[Raw items]
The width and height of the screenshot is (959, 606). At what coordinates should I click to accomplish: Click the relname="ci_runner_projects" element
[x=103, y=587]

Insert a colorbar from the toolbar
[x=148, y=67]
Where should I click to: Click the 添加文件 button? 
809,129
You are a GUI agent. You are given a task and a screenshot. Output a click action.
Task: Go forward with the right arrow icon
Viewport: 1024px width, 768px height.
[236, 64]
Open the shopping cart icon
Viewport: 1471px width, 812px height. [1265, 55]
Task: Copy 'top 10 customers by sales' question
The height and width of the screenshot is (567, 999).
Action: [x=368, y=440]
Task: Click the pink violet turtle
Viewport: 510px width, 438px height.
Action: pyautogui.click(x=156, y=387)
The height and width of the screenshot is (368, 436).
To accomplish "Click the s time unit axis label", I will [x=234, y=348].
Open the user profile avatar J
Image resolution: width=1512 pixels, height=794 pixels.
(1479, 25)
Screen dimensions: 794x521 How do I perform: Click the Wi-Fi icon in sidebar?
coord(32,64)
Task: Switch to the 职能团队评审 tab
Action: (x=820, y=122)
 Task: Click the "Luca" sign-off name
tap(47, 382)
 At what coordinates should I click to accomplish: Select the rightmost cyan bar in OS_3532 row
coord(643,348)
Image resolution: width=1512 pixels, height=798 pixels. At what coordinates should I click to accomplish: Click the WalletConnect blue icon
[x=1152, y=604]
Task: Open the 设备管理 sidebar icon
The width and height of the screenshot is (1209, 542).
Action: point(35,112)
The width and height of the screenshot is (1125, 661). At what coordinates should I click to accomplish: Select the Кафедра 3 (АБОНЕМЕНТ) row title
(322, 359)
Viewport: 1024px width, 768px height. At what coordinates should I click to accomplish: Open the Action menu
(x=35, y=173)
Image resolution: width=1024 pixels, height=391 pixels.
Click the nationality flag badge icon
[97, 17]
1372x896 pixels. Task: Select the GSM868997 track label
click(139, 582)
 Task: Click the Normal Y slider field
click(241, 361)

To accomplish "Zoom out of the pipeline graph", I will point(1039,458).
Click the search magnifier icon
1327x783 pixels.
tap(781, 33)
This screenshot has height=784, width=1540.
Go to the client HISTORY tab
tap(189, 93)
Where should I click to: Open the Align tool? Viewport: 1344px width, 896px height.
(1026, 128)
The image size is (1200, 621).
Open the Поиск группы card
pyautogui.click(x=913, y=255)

> Task requirements
Copy the items verbatim, from the first line through the line containing "Viewport: 1471px width, 812px", inclusive.

> Response
The width and height of the screenshot is (959, 606). At what coordinates should I click to accomplish: Click the relname="ci_runner_projects" element
[x=103, y=587]

Insert a colorbar from the toolbar
[x=148, y=67]
Where should I click to: Click the 添加文件 button? 
809,129
You are a GUI agent. You are given a task and a screenshot. Output a click action.
Task: Go forward with the right arrow icon
Viewport: 1024px width, 768px height.
[236, 64]
Open the shopping cart icon
Viewport: 1471px width, 812px height. [1265, 55]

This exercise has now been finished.